# Irish: see, hear, speak



## blacksmyth

Somebody out there who could he;p me with a few words in Irish?

I need the translation, it should be Chorca Dhuibhne Irish, of the following:

 The 3 Senses

See!
Hear!
Speak!


Thanks
ED


----------



## kgleoite

Hi Blacksmyth,

Do you mean the five senses?

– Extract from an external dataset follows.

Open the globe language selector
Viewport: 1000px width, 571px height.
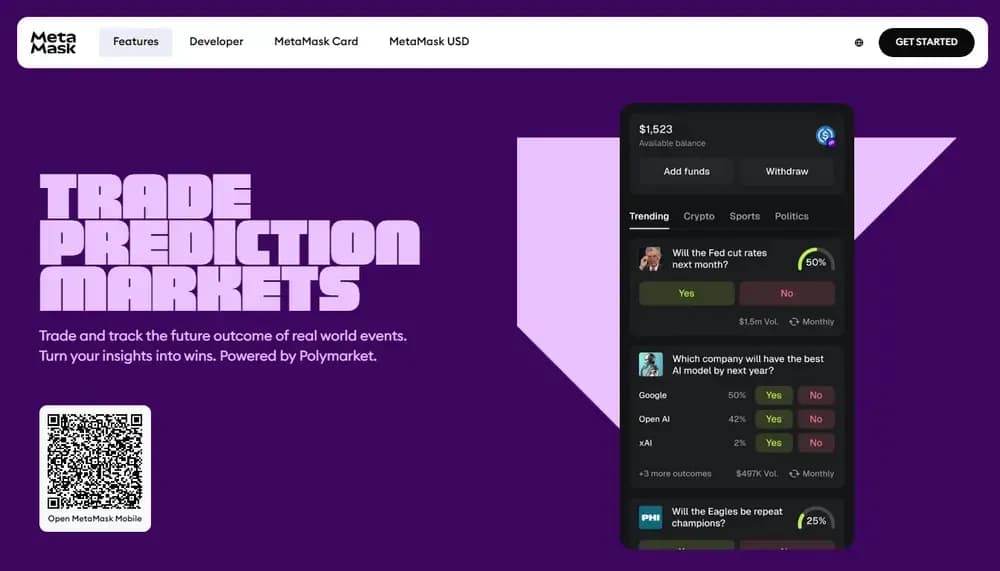(858, 43)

If not give me the context in how you plan to use words and I'll be able to help you better.

The five senses - Na Cúig Chéadfa
Sight - Amharc or Radharc
Taste - Blas
Smell - Boladh or Boltanas
Sound -Éisteacht
Touch - Tadhall


----------



## Setwale_Charm

Or did you mean the imperative forms of these three verbs?


----------



## kgleoite

Setwale_Charm said:


> Or did you mean the imperative forms of these three verbs?


 
Yes maybe, but I really


----------



## blacksmyth

Thanks @ all for the fast reply.

I mean the imperative, i want to show the Irish words (Imperative) of the 3 out of 5 senses, because it is in context with an educational topic.

The topic would be or the title of the picture: *the 3 senses*

*See!*
*Hear!*
*Speak*!

Thanks
Ed


----------



## Setwale_Charm

feic!
eist!
labhair!


----------



## blacksmyth

Thanks a million
Ed


----------